‘O racismo não está piorando, está sendo filmado’.
Colunista: Juliano Pereira
Você já ouviu falar da chamada Inspeção Aleatória nos aeroportos? O que a palavra aleatório significa para você? No dicionário: aleatório é algo esporádico e eventual. Jamais, frequente.

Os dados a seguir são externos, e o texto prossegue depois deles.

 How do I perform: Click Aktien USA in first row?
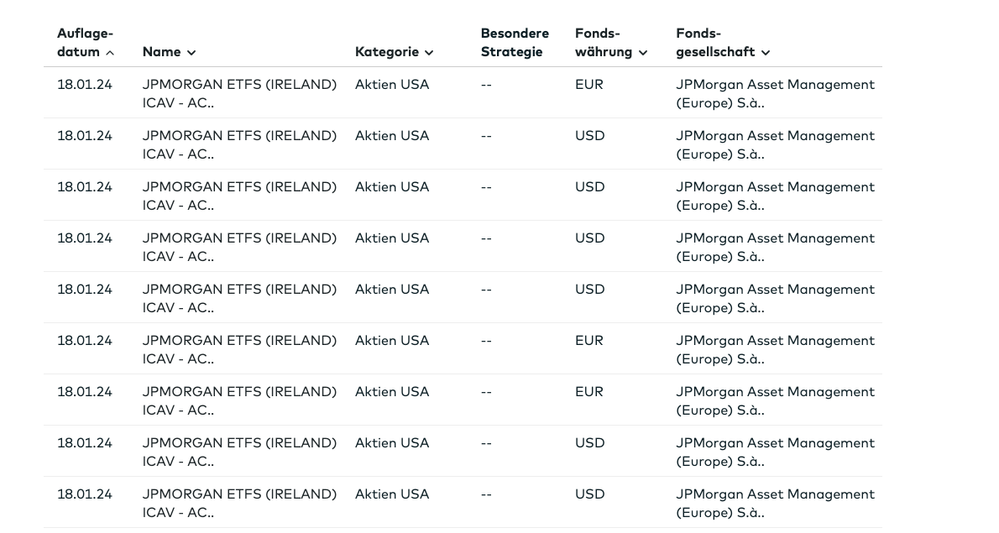(391, 85)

No meu caso, ela deveria mudar de nome. Porque viajar de avião virou sinônimo de Inspeção “Aleatória“. Não é exagero. Ser inspecionado no aeroporto virou rotina. Quando estou acompanhado, vou logo avisando: a viagem pode demorar mais porque, com frequência, sou parado no Raio X. Finjo que não é nada demais, que é para minha segurança. Mas a pergunta que fica é: “Por que sempre eu? Qual a desculpa dessa vez para me abordarem?”. A resposta, a gente sabe de cor.
Eu sei, no passado era muito pior. Aliás, era pior para o meu avô, e um pouco menos para o meu pai. Mas alí no raio-X, você está sozinho. Ninguém explica porque você foi parado. “E nada de câmera ligada, por favor!”, afinal, é só mais um preto escolhido “aleatoriamente”. Vendo o copo meio cheio, sei que não preciso me expor mais nas ruas, numa moto, tomando enquadro da polícia semanalmente. No máximo, perco um voo ou me sinto julgado por “gente de bem, apressada, católica, lendo jornal, satisfeita, hipócrita”, como diriam os Racionais.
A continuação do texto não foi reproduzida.